Other recent studies on BoNTA show that in addition to its effects on the neuromuscular junction, BoNTA also reduces the secretion of norepinephrine and thereby improves vasoconstriction. However, due to a lack of effects on the secretion of nitric oxide involved in vasodilation, BoNTA is effective in promoting vasodilation. Furthermore, experimental studies also have shown that a local use of BoNTA for the elevated flap raised the survival of a flap through the peripheral vasodilation based on the inhibition of the autonomic nervous system [1820].

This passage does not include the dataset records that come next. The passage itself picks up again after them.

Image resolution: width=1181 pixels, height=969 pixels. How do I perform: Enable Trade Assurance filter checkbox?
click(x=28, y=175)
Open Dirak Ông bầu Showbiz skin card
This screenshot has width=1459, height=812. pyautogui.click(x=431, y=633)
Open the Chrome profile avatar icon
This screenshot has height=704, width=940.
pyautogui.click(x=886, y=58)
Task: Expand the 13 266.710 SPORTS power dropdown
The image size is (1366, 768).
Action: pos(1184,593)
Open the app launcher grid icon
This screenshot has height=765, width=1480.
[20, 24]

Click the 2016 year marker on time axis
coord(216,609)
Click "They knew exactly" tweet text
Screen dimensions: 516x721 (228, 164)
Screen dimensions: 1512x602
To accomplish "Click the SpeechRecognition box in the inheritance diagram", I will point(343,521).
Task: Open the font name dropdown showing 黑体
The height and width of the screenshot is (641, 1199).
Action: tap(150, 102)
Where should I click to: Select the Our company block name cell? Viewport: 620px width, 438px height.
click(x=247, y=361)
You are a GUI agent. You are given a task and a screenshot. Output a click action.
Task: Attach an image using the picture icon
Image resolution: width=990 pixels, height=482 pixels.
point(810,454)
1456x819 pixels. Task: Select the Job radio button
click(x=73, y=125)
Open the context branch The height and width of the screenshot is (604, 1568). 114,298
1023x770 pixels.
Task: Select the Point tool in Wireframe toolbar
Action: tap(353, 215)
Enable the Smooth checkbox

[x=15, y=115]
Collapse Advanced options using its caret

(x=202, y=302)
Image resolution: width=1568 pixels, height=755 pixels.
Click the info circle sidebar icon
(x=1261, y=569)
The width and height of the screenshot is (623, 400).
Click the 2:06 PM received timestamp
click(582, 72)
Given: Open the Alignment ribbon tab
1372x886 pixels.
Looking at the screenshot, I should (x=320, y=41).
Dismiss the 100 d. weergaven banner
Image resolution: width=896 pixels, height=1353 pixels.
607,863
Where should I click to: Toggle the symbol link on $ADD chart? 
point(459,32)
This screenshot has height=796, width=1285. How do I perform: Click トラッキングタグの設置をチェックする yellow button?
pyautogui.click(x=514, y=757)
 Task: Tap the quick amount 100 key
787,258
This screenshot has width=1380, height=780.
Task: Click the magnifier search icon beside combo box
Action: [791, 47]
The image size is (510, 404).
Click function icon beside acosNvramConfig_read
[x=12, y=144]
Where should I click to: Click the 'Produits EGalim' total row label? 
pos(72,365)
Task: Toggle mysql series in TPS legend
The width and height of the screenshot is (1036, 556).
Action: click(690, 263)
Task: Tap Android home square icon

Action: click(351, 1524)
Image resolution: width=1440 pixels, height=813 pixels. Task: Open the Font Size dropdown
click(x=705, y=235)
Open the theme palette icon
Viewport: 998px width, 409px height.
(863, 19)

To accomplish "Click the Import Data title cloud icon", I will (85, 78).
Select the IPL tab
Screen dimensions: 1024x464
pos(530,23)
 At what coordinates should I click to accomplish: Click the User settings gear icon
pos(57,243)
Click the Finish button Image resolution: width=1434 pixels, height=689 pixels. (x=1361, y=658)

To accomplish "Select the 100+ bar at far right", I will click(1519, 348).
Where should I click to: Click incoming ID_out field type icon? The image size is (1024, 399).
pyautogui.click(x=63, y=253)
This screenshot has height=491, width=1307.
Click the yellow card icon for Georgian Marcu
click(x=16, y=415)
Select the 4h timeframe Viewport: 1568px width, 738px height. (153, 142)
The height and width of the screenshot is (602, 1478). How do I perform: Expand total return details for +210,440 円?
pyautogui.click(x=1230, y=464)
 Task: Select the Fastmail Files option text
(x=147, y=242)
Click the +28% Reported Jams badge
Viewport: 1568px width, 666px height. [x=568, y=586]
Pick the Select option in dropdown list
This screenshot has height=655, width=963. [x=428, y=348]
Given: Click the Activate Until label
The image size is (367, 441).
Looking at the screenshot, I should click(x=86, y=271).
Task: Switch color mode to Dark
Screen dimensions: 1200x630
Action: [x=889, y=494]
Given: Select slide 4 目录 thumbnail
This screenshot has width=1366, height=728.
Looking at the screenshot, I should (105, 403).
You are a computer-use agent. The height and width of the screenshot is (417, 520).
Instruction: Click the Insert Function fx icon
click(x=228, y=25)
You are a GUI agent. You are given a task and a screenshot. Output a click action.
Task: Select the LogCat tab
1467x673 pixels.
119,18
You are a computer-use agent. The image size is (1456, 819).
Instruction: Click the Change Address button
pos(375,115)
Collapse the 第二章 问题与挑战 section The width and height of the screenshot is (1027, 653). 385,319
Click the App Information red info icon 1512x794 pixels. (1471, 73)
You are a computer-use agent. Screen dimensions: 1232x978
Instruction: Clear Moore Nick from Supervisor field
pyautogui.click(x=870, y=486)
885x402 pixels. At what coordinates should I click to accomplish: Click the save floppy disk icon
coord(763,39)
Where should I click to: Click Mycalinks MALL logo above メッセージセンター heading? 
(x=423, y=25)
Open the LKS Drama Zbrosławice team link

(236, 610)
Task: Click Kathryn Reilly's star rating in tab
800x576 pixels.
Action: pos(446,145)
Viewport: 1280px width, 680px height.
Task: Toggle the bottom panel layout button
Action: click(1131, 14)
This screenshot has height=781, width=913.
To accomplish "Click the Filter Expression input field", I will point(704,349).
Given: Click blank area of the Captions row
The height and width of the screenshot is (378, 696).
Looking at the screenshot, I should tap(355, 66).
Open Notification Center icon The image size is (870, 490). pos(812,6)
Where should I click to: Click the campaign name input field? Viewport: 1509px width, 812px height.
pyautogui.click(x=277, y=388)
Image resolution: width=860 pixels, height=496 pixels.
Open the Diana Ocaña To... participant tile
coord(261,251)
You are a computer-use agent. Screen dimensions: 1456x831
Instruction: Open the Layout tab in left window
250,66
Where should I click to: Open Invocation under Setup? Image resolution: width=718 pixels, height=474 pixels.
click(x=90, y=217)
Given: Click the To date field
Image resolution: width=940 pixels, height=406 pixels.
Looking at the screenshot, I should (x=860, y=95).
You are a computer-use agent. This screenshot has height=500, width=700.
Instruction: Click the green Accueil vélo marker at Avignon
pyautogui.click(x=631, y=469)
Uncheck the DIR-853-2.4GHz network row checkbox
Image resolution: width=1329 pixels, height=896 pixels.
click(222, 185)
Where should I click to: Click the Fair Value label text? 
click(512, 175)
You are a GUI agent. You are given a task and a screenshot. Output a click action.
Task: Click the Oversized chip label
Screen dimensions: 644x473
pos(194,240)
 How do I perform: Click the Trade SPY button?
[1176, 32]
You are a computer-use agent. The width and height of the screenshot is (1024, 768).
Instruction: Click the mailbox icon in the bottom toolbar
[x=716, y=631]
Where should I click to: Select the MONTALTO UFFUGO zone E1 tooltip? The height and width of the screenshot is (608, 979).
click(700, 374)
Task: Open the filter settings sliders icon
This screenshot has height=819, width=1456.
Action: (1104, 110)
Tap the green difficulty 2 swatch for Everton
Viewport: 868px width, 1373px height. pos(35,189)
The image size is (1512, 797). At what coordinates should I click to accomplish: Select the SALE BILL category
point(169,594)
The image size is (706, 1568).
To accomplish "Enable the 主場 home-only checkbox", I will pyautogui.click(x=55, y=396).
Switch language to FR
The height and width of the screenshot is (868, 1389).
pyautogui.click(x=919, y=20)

Kim et al. [21] found an abundance of markers associated with vasodilation and proliferation of vascular endothelial cells in a qualitative analysis using the polymerase chain reaction (PCR) in the flaps treated with BoNTA. They observed improvement in the hemodynamic status through the angiogenesis as well as the induction of vasodilation. These authors also speculated that the effects of BoNTA in improving the hemodynamic status might also contribute to the revascularization of fat grafts. However, no accurate mechanisms can be further discussed in the current status for two reasons. First, further studies are needed to examine the process of fat graft survival on a cellular level. Second, our results were obtained from the skin of mice whose structure is quite different from that of human skin. A simple comparison cannot explain all the findings. Further double-blind clinical studies are needed for the accurate assessment.

Summary

In an attempt to assess the effects of BoNTA injection used concomitantly with fat grafting via a fat injection, the current study compared the survival of fat grafts between a group for which a fat injection alone was performed and a group for which the fat injection was performed concomitantly with BoNTA injections. After a concomitant use of fat grafting with BoNTA injections, the gross weight and volume of the fat grafts and the histologic degree of cellular integrity were significantly higher than those of control subjects (P < 0.05). This provides the experimental basis for concluding that a concomitant use of fat grafting with BoNTA injections produces more effective treatment outcomes for the correction of facial deformities.